Texte de lecture:

Les cow-boys n’étaient pas tous blancs
. Au XIXe siècle, l'Amérique apparait comme le nouvel Eden. Pas surprenant qu’en 1870, 30% des enfants nés dans les territoires de l’Ouest étaient issus de parents étrangers. Le Far West a constitué une brève bulle de liberté en particulier pour les Afro-Américains après des siècles d'esclavage et avant la mise en place de la politique de ségrégation raciale. C’est ainsi qu’à la fin du siècle, 45% des cow-boys étaient noirs, mexicains, métis ou indiens.
Il fallait être au bas de l’échelle sociale pour accepter le travail de cow-boy. Les Blancs venaient de familles de fermiers pauvres ou étaient des vagabonds (hobos) louant leurs services à la saison. A l’issue de la guerre civile, la victoire du Nord à débouché sur l'abolition de l'esclavage dans les États du Sud où commence alors à sévir le Ku-Klux Klan qui fait subir le pire racisme aux noirs. Ceux qui n’ont pu partir vers l’Ouest, dans le Kansas ou le Colorado, pour y trouver un lopin de terre, se sont contentés des pires boulots, comme, par exemple, convoyer du bétail. Ainsi un quart de la population des cow-boys était faite de Noirs, contrairement à ce que montrent les films western.
. Qu'imagine-t-on en parlant de cow-boy ? Clint Eastwood, chapeau sur la tête et cigare au bec ? John Wayne, étoile de shérif sur le torse et canon en main ? Le fameux monsieur Marlboro ? Lucky Luke et son fidèle Jolly Jumper ? Sauf que ces personnages ont tous un point de commun qui occulte une partie de l'histoire : ils sont blancs, et … ne s’occupent pas de bétail. Pendant des années et des années, aux Etats-Unis, il était juste absolument hors de question d’avoir un héros de qui était noir. Un Afro-Américain ne pouvait pas être un héros, ne pouvait pas être le héros. Et quand bien même, il n’aurait pas été « commercial » ! Les cow-boys noirs ont été délaissés par l’histoire du Far West.
La tradition équestre dans la population afro-américaine remonte quasiment à la naissance des Etats-Unis, puisque de nombreux esclaves utilisaient des chevaux pour cultiver la terre. Par endroits, les lois ségrégationnistes dites Jim Crow (abolies en 1965) leur interdisaient de participer aux rodéos. Pour s'entraîner, ils se réunissaient entre eux, dans les champs, et organisaient leurs propres compétitions. S’ils étaient admis lors de rodéos mixtes, on leur donnait souvent les pires montures ...

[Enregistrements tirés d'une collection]
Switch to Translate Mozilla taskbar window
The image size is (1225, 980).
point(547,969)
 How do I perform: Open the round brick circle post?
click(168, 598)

Énoncé:
Traduisez en anglais cette phrase du texte sur les cow-boys : « Il fallait être au bas de l’échelle sociale pour accepter le travail de cow-boy. »

Réponse:
You had to be at the bottom of the social ladder to accept work as a cowboy.